It's about understanding our customers, understanding the social platforms and their ever-changing quirks, and working out how to make something that meets in the middle of those two. We still feel like there's a lot of room for improvement. Social is a great way to develop a more personal connection with our customers.
4) How has your experience as a developer helped you as a marketer? Do you think it’s given you an advantage over marketers with a more traditional background?
Ecommerce marketing is, by its nature, quite technical. There's a lot of work with data, tracking, attribution, etc. which a lot of traditional marketers struggle to understand. That comes more natively to me. But I've worked hard over the years, and continue to work hard, to improve my marketing skills.
A lot of technical marketers ignore the marketing fundamentals. Having the best data and tracking is only half the battle, you need to be communicating the right message, and understand how that supports the company's strategic and commercial objectives.
5) You’ve said in the past that “The customer is always at the heart of what [Showpo] do”. How does your marketing strategy reflect this?

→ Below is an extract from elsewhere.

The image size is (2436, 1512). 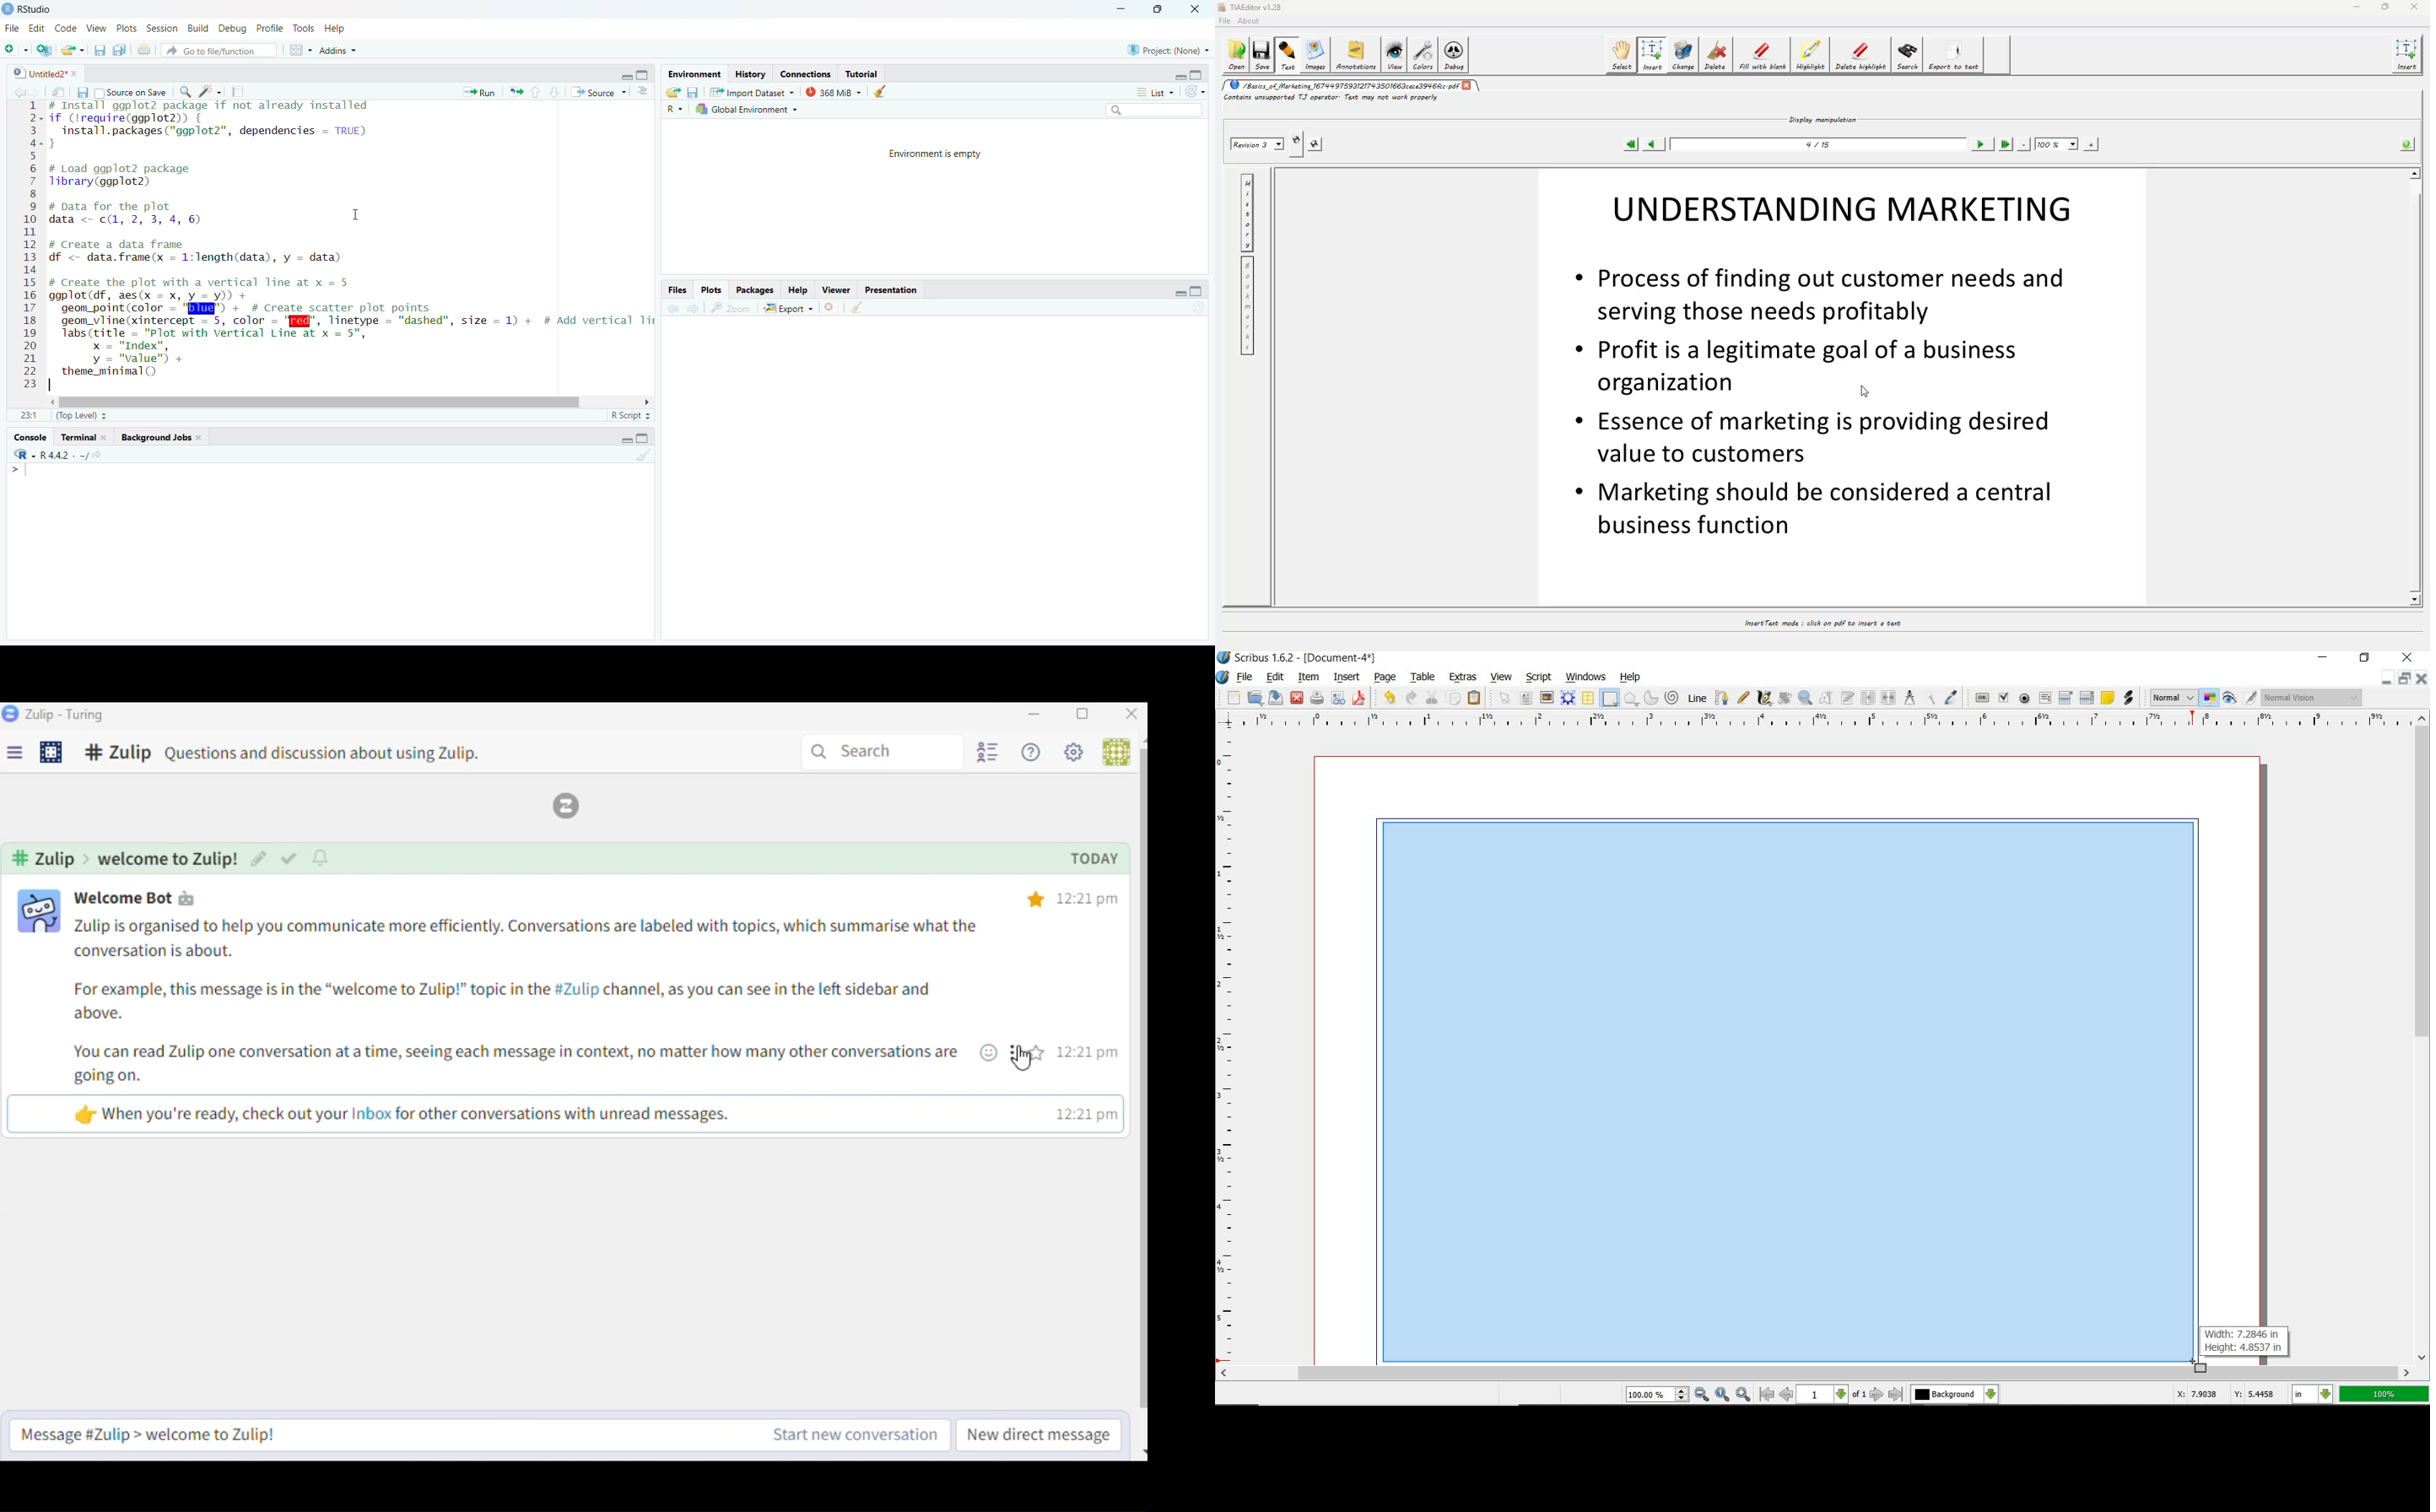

Saying "we are customer-focused" has become a cliché. The worst offenders in the Australian banking royal commission all have pages on their site talking about how customer focused they are (I've checked!), when that's clearly not the case. We need to go beyond words and action it. I think Showpo has a long way to go to be truly customer focused. But a big part of it is really listening to the customer and making sure their voice is heard loudly within the organisation.